Королевский храп сотрясал спальню, притих заснувший дворец, прикорнула даже стража… Но, конечно, не все при дворе спали, бессонница не позволяла смежить веки несчастной Катарине, не спал королевский шут Джон Гейвуд.
Гейвуд не был собственно шутом, но ему приходилось играть шутовскую роль, чтобы держаться на плаву и не угодить в Тауэр. Джон был немолод, он старше короля на целых двенадцать лет, при дворе молодого Генриха славился своими интермедиями, в которых высмеивал разные пороки, участвовал в многочисленных спектаклях и сценах, ставящихся придворными, прекрасно пел и частенько вступал с королем в споры.
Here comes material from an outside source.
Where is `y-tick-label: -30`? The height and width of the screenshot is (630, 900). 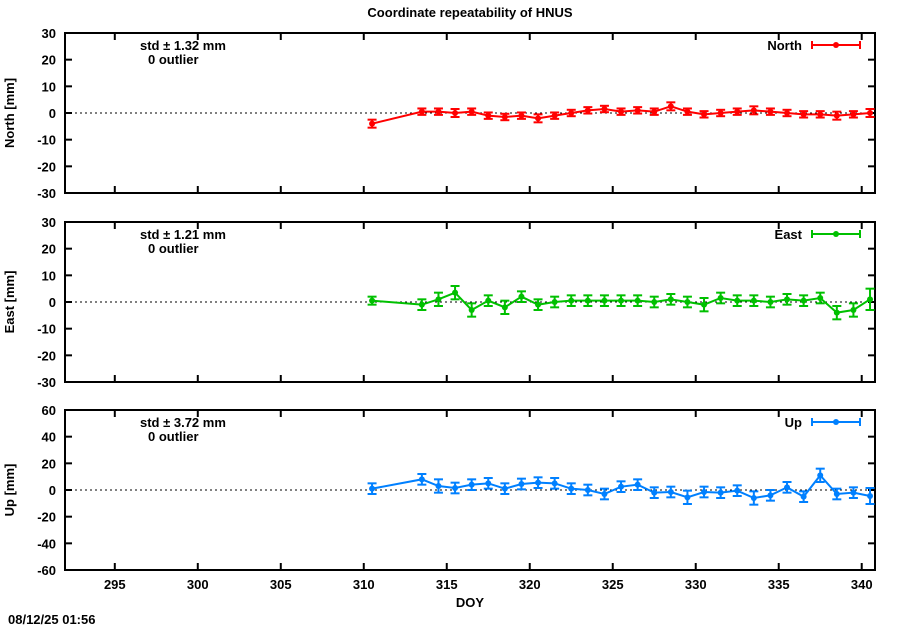
y-tick-label: -30 is located at coordinates (46, 382).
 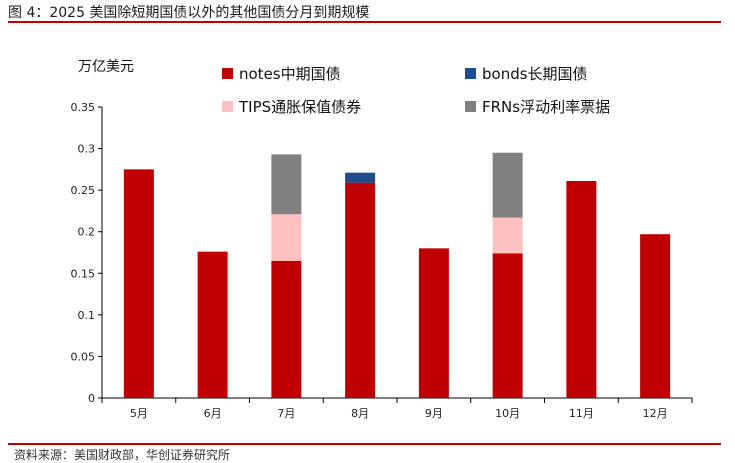 What do you see at coordinates (470, 106) in the screenshot?
I see `legend-swatch-frns` at bounding box center [470, 106].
Но когда Генрих решил порвать с Римской церковью, истовому католику Гейвуду стало неуютно, нужно было либо уезжать, либо приспосабливаться. Джон предпочел второе. Иногда он думал, что лучше было бы уехать, как другие, но так не хотелось жить на чужбине!.. Шли годы, нрав Генриха портился на глазах вслед за его здоровьем, и хотя король не слишком жаловал сторонников новой веры в надежде дать англичанам свою собственную, католиков он не жаловал тоже.
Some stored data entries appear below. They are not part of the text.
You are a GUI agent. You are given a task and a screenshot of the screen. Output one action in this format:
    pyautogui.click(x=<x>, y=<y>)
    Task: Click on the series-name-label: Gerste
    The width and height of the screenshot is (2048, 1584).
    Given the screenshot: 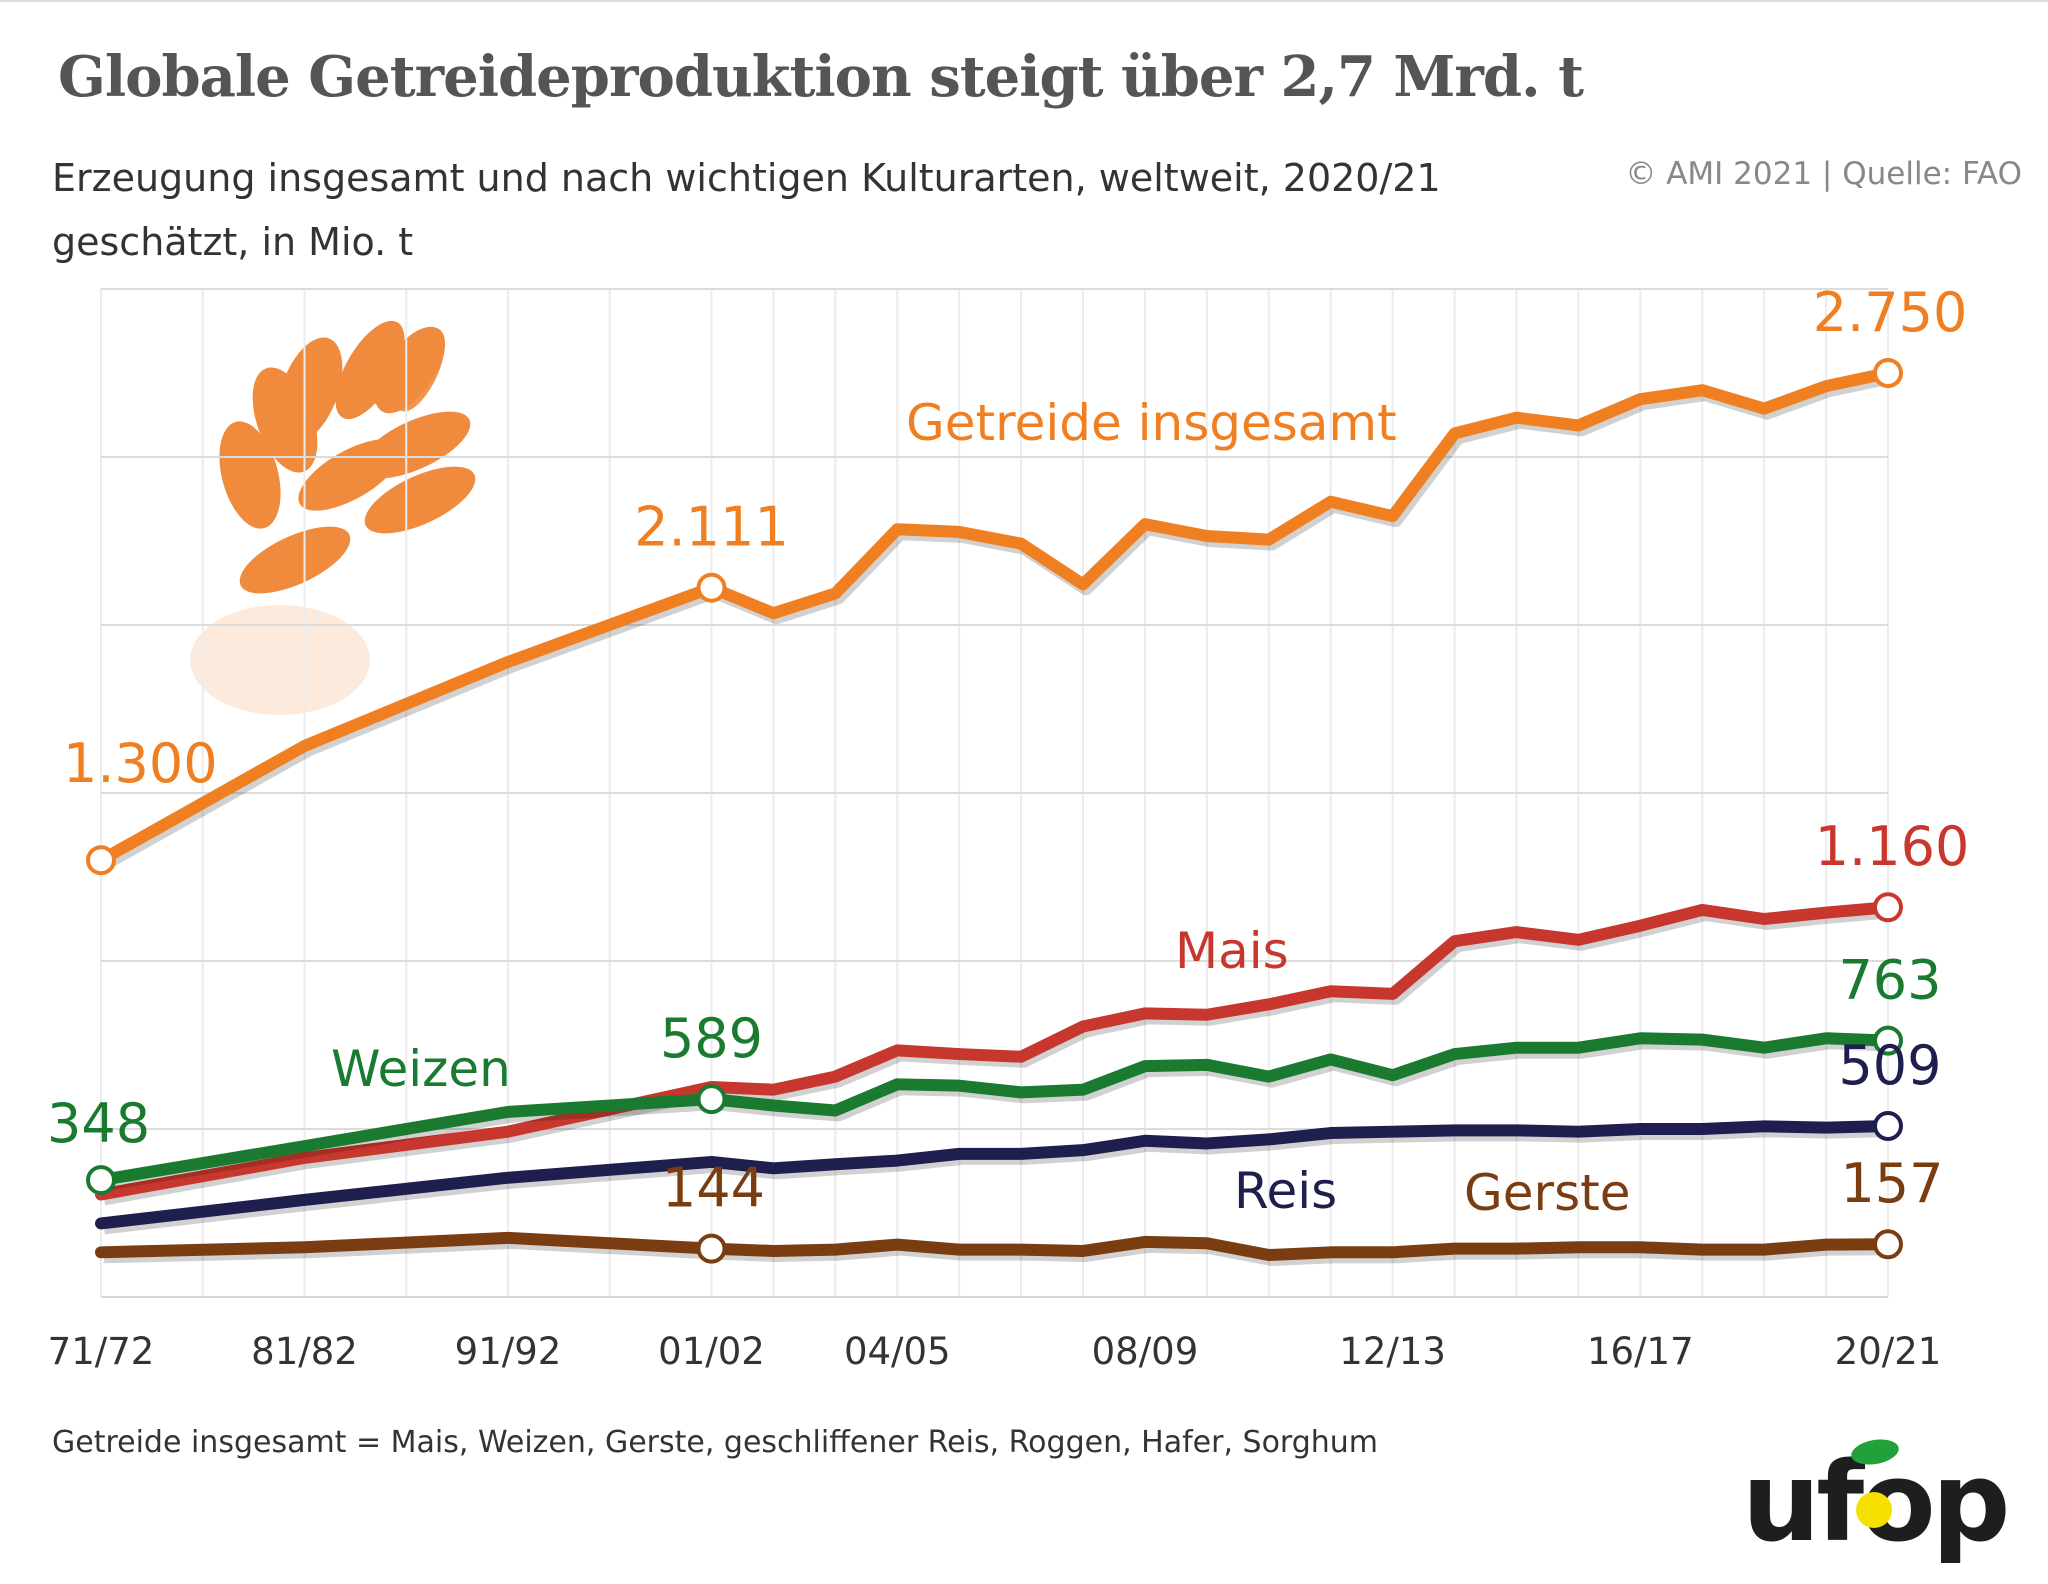 What is the action you would take?
    pyautogui.click(x=1547, y=1193)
Генрих писал для Англии свою Библию, вовсе не считая это богохульством. Нет, он не собирался называть это Библией, он желал лично объяснить то, чего, по его мнению, не понимали ни католики, ни протестанты. Король считал только себя вправе заниматься столь серьезным делом, поэтому категорически запретил трактовать Библию и даже читать ее по-английски. Тех, кто нарушал сей запрет, ждала суровая кара.
Билль о шести статьях, изданный еще в 1539 году, объявлял религию обязательной только в том виде, котором она определялась королем, запрещал проводить исповедование и причащение по католическому обряду, оставляя, однако, мессы, категорически запрещал браки духовным лицам. Ослушников ждала смертная казнь.